§ Requirement: Pull every line with the word "sidebar" out of the entries below.

§ Excerpted data:

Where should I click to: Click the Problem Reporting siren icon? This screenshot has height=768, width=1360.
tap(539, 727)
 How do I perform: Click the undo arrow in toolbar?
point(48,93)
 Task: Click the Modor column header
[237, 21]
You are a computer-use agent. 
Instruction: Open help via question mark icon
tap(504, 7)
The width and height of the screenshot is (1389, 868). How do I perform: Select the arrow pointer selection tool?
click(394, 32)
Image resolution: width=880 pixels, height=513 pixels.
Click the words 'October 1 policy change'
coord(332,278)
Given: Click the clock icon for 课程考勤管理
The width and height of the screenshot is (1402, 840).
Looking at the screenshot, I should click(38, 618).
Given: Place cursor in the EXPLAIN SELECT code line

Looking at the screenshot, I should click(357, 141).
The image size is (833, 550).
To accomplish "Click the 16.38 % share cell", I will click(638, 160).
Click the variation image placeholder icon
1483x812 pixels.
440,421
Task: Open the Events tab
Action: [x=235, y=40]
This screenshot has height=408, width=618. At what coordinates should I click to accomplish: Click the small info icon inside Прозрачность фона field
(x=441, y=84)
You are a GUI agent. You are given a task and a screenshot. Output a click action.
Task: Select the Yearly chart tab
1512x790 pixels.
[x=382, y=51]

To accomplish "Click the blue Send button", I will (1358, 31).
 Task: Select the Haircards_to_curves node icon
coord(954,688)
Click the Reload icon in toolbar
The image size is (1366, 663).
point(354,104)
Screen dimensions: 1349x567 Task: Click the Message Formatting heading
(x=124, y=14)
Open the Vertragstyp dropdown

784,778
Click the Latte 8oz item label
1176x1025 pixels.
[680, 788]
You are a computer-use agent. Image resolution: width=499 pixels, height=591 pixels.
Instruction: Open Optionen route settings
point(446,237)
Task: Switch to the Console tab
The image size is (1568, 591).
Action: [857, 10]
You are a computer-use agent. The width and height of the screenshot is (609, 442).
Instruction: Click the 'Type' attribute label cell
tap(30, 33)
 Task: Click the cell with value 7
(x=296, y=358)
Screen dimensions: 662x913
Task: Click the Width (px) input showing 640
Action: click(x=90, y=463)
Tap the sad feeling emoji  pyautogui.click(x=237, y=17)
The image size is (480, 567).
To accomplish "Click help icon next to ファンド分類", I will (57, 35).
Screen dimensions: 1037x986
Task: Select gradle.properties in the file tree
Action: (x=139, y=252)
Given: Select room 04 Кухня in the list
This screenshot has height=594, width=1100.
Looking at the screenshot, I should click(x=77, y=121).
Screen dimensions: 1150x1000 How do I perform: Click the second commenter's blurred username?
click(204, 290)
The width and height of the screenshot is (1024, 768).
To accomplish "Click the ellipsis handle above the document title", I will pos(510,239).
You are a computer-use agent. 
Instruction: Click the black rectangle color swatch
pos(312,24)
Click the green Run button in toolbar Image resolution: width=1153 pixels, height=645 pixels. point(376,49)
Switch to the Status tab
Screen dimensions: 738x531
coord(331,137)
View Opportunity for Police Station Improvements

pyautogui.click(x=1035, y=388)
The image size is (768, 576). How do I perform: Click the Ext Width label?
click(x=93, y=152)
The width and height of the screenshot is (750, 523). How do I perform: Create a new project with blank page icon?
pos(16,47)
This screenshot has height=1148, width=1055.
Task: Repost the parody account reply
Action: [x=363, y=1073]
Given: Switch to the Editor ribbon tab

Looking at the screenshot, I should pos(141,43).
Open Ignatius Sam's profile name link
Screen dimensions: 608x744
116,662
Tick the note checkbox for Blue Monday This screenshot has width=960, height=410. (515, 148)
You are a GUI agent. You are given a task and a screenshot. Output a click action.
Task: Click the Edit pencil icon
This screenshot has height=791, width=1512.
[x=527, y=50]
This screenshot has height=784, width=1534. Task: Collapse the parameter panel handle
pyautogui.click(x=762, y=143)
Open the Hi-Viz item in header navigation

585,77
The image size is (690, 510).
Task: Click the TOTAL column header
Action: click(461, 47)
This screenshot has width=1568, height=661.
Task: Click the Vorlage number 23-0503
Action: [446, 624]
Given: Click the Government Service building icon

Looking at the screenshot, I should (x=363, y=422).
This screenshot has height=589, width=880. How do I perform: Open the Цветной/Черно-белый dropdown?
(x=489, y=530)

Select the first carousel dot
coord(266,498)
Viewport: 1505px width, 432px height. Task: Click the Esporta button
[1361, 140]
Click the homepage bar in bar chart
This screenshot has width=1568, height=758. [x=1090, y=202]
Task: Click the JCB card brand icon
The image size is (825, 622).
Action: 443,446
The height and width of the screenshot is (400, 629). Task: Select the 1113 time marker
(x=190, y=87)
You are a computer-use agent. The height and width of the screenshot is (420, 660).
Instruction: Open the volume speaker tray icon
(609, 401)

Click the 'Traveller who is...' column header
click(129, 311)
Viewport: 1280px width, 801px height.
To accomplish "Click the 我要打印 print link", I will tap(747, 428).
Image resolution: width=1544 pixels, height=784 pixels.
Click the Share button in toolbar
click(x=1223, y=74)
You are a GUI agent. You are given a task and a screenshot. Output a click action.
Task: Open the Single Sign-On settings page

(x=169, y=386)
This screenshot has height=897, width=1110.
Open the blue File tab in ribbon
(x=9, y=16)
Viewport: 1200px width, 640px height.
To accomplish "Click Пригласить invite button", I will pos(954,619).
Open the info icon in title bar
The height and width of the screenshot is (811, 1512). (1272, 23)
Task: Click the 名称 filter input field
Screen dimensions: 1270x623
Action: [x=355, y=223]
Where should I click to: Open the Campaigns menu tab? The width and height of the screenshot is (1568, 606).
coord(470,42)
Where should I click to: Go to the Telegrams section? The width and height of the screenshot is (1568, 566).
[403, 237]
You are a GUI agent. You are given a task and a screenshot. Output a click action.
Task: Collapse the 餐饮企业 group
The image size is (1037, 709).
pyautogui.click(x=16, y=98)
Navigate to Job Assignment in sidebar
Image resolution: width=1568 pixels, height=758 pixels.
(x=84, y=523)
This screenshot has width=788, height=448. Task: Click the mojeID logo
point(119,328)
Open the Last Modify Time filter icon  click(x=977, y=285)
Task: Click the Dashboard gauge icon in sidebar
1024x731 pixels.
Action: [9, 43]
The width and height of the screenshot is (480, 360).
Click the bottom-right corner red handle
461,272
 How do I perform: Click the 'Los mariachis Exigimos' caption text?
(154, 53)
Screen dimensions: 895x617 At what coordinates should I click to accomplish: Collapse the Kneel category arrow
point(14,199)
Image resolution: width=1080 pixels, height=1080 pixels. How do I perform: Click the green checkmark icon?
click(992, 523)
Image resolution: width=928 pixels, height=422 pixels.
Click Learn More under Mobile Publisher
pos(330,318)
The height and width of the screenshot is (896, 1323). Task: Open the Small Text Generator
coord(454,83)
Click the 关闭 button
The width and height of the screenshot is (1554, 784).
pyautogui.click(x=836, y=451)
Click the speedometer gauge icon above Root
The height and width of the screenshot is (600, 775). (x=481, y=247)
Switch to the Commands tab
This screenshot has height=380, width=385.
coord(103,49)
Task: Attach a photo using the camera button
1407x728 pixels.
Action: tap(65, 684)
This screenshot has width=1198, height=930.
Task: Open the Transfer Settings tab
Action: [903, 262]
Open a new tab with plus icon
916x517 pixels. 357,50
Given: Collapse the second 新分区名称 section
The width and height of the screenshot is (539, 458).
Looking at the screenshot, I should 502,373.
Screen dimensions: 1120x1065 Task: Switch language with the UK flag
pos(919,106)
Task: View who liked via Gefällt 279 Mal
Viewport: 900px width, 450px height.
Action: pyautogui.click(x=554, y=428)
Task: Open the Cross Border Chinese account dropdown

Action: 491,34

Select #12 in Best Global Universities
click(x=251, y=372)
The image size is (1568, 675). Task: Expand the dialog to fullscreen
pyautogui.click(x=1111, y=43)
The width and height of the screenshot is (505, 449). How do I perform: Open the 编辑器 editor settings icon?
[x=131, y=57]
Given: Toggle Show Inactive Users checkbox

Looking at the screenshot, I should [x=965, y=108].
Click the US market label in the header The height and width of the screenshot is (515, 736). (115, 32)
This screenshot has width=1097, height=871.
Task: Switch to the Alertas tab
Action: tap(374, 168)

§ Output:
Navigate to Job Assignment in sidebar
Task: Click the Dashboard gauge icon in sidebar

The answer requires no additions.